### SHORT PROBLEM
Render everything from the line containing "Task: Open the YouTube" down to the end of the data as a two-column CSV with the headers instruction and action. Put the text under instruction and its answer under action, each in one quoted field with line breaks turned into spaces, and leave the pictures out.

### EXERCISE INPUTS

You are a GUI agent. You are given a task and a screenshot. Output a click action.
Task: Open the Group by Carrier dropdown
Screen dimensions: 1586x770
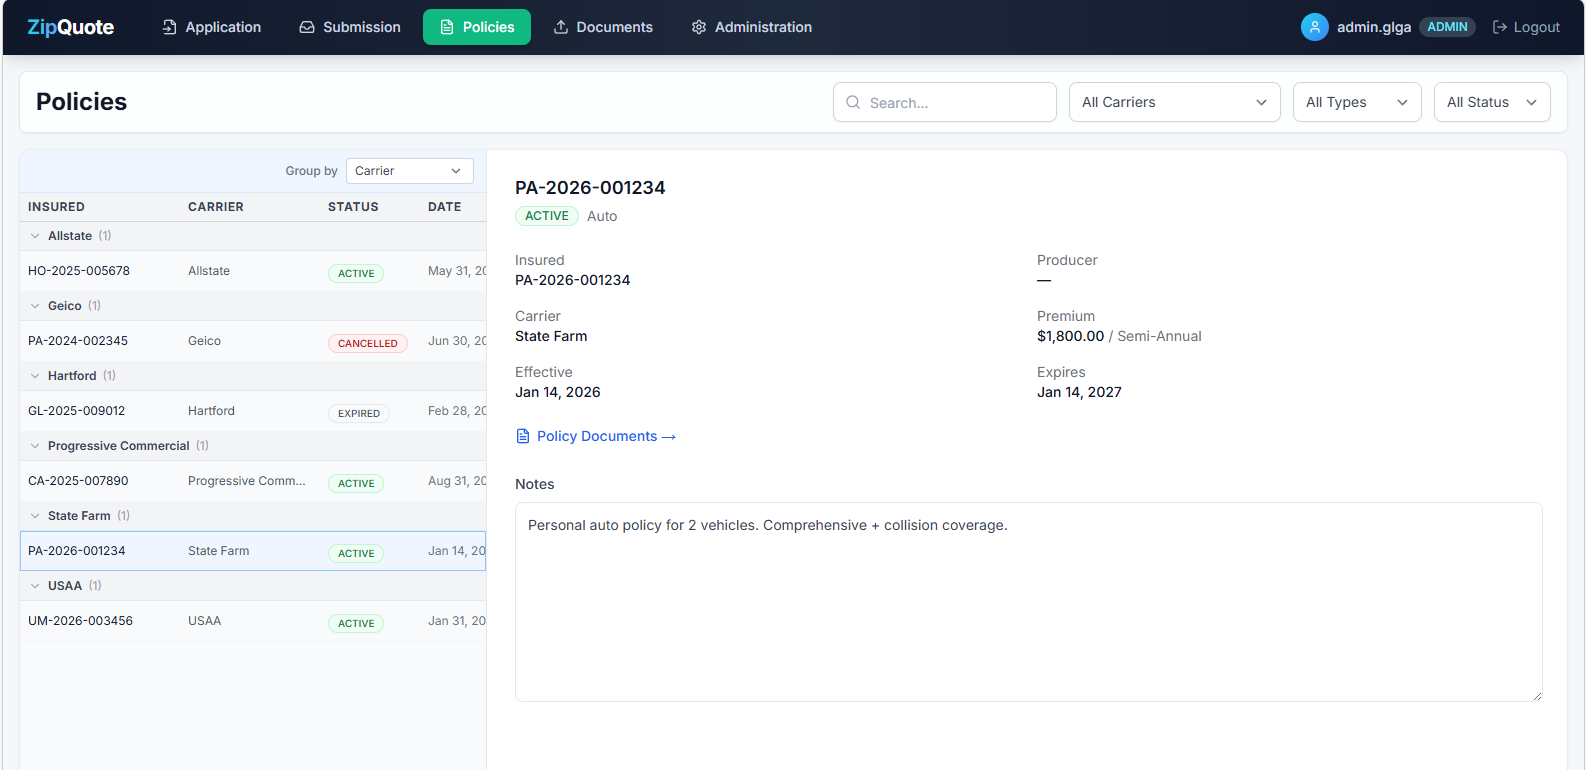point(409,171)
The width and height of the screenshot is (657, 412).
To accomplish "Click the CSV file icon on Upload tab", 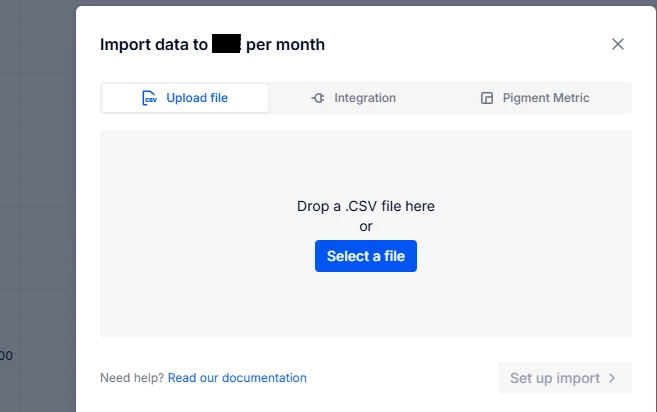I will coord(150,98).
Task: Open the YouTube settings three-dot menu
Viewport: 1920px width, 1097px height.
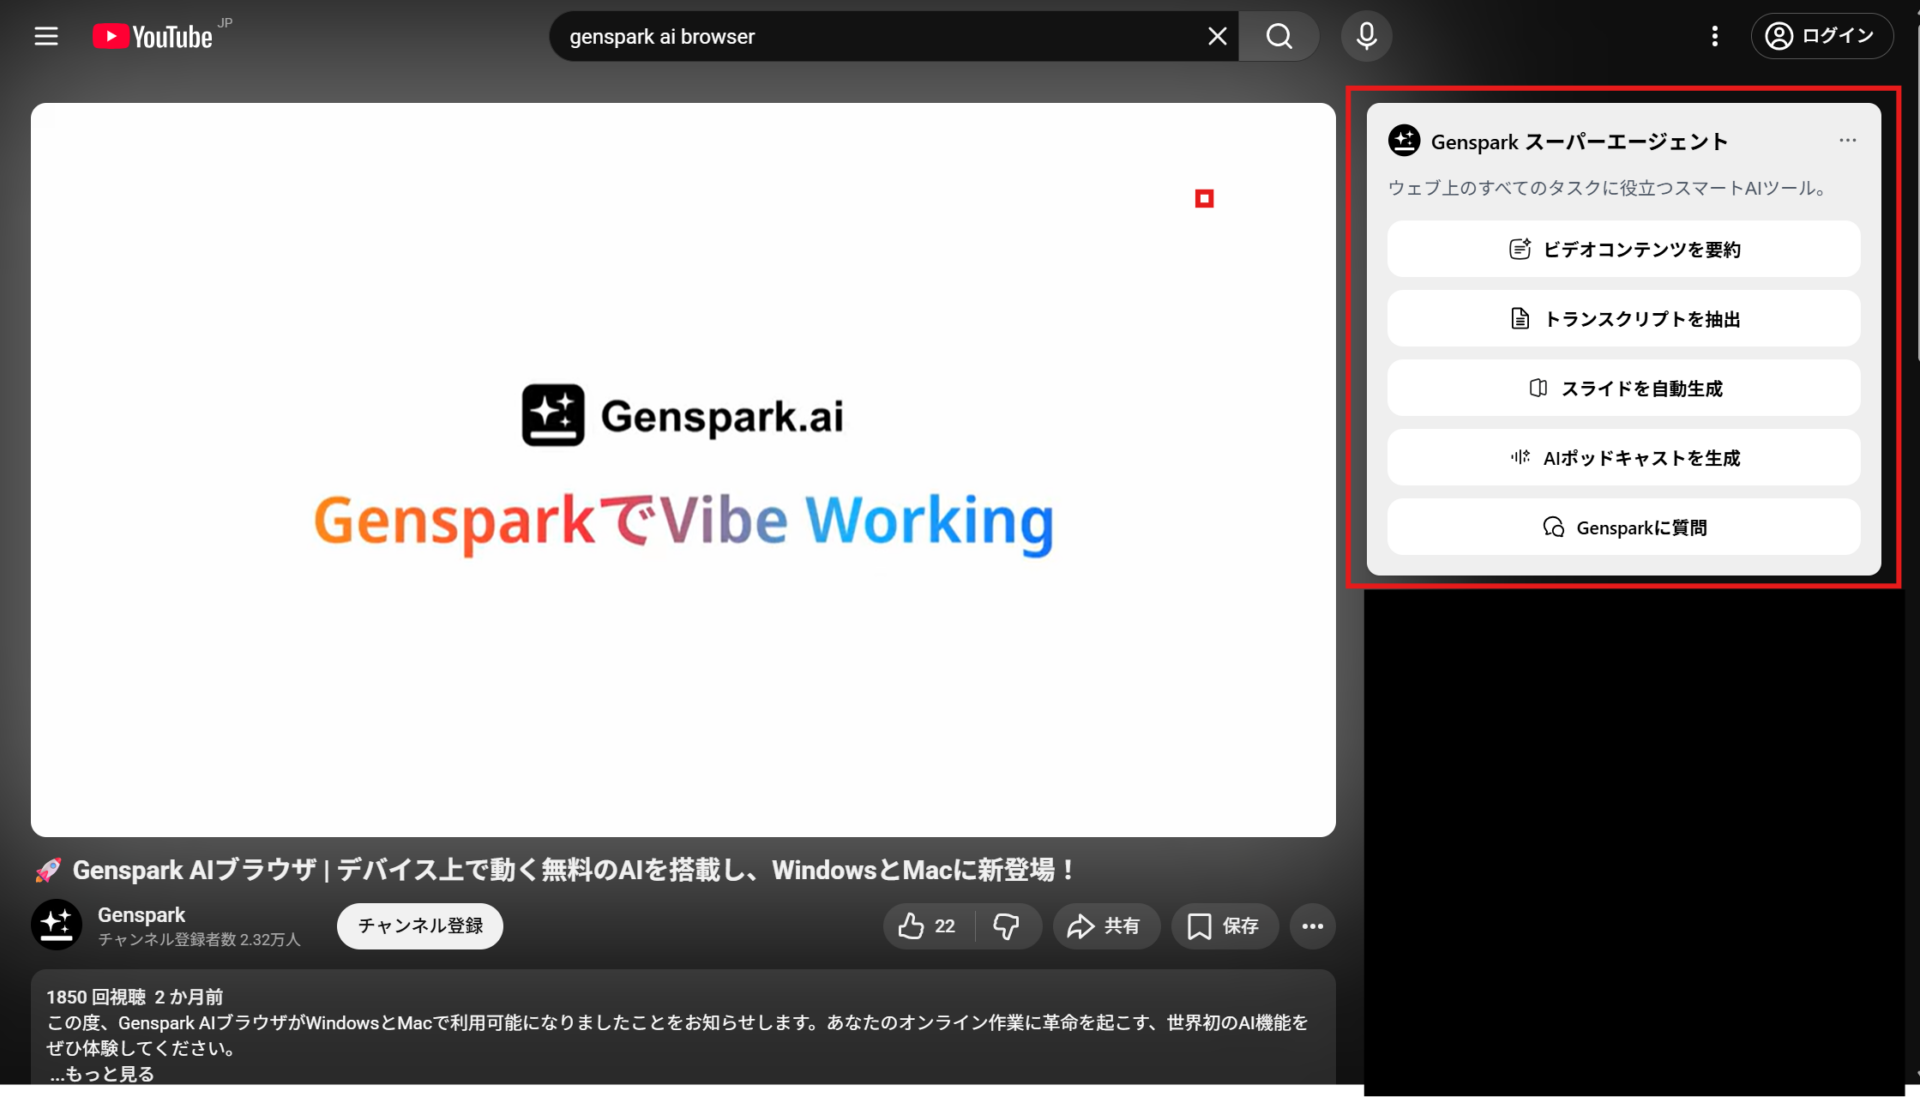Action: pyautogui.click(x=1714, y=36)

### RESULT
instruction,action
"Task: Open the YouTube settings three-dot menu Viewport: 1920px width, 1097px height.","Action: pyautogui.click(x=1714, y=36)"